The first observation we can make is that if we omit the subsequent spectral dimensionality reduction with the PCA, then our method produces a positive augmented corpus matrix \(C'\) for any positive input corpus \(C\). With this in mind, we can make two important assertions about RTVR and NMFs:

  1. 1.

    For any positive corpus matrix \(C\) we can compute a positive augmented corpus matrix \(C'\) using the RTVR method, i.e. by taking

    $$\begin{aligned} C' = R C . \end{aligned}$$
    (25)

    Since \(C'\) is positive, we can compute a non-negative factorization

    $$\begin{aligned} C' \approx W H , \end{aligned}$$
    (26)

    and use it to obtain a positive factor analysis of the augmented corpus.

  2. 2.

    Since both \(C\), \(R\) and \(C'\) are all positive, the equality in Statement 25 can be relaxed to

    $$\begin{aligned} C' \approx R C , \end{aligned}$$
    (27)

    which suggests that the replacement matrix \(R\) and the original corpus matrix \(C\) are in fact a non-negative factorization of the augmented corpus matrix \(C'\).
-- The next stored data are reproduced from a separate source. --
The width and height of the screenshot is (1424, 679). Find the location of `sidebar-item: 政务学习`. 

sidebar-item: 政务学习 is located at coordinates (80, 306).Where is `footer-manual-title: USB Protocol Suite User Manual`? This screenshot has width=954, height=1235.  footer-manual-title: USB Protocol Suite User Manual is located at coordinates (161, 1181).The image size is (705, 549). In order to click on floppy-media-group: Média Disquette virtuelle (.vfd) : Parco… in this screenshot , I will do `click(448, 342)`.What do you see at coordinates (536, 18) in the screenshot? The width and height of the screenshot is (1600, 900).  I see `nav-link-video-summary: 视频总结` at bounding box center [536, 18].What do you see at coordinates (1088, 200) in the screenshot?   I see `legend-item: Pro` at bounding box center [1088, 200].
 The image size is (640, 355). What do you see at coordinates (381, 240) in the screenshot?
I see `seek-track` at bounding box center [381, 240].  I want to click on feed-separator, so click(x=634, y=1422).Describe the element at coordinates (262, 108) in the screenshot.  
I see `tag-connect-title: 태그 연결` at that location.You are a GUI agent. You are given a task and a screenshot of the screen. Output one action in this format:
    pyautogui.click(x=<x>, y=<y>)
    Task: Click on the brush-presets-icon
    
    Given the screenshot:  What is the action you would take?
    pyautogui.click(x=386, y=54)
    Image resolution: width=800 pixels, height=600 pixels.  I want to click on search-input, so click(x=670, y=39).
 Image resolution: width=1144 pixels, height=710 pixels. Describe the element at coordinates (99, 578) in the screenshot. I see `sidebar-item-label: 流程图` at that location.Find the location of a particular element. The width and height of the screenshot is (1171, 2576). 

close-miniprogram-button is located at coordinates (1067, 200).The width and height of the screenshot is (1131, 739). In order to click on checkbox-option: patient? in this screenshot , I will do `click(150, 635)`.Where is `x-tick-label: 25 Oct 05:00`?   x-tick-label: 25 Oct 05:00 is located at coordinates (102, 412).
We can therefore “explain” the data in our augmented matrix based on the original corpus matrix and the replacement vectors in \(R\). This formal observation brings us to a very obvious interpretation of the augmented corpus \(C'\), which states that “the \((i,j)\)-th component in the replacement matrix \(R\) states the membership of an original feature in the \(j\)-th row of \(C\) with the associated common term in the \(i\)-th row of \(C'\).”

Regarding NMFs, we can therefore state that (1) RTVR can be used in conjunction with NMFs if the corpus matrix \(C\) is positive and if the subsequent rank reduction is replaced by a positive factorization, and (2) that RTVR can itself be interpreted as a particular NMF, which servers as an alternative interpretation of the formal principles of the RTVR algorithm.

7 Summary and Conclusions

In this chapter, we have introduced a novel approach to dimensionality reduction in text retrieval, which is based on the replacement of rare terms with linear combinations of their co-occurring terms. We have given a detailed description of the mathematical formulation of the corresponding linear replacement operator. Furthermore, we have given a detailed report of the algorithmic formulation in pseudo-code. We analyzed the algorithmic complexity, which is \(O(m^2 n)\) for \(m\) features and \(n\) documents in the most general case. For text retrieval applications, we can refine this bound to \(O(\Vert E\Vert ^2 t)\) where \(t\) is the maximum number of containing documents for a rare feature and \(E\) the corresponding set of elimination features.

We have evaluated our approach on two standard benchmark collections, the small MEDLARS collection with 1,033 documents and the Reuters Corpus Volume I Version 2 with 23,149 documents. For both corpora, we eliminated all features which occurred in less than 1 or 3  % of all documents. The MEDLARS collection was thus reduced from 8,752 to 1,136 features using rare vector replacement and to 500 features with a subsequent conventional rank reduction. Our experiments show that both dimensionality reduced versions are competitive with the sparse vector format in terms of retrieval accuracy. For the Reuters corpus we conducted an extensive cross-evaluation using all topics as indicators for related and unrelated results and all documents as sample queries. We reduced the original 47,236 features to 525 features using vector replacement and to 392 terms using a subsequent rank reduction. This transformation consistently increased the average precision for all result list ranks. While these experiments are still preliminary, we believe that they do deliver an initial proof-of-concept for our reduction method.

In our future research, we plan to extend our experiments to a wider range of test corpora, especially large-scale text collections, to improve the empirical evidence for the utility of our method and to conduct a full-scale performance evaluation. In addition, we will investigate how we can efficiently update an existing reduction to account for new, changed and deleted documents as well as new features. Lastly, our method shows great potential for parallel implementation, because the replacement vectors can be computed independently. We hope that this will allow us to outperform the SVD in terms of scalability in future experiments.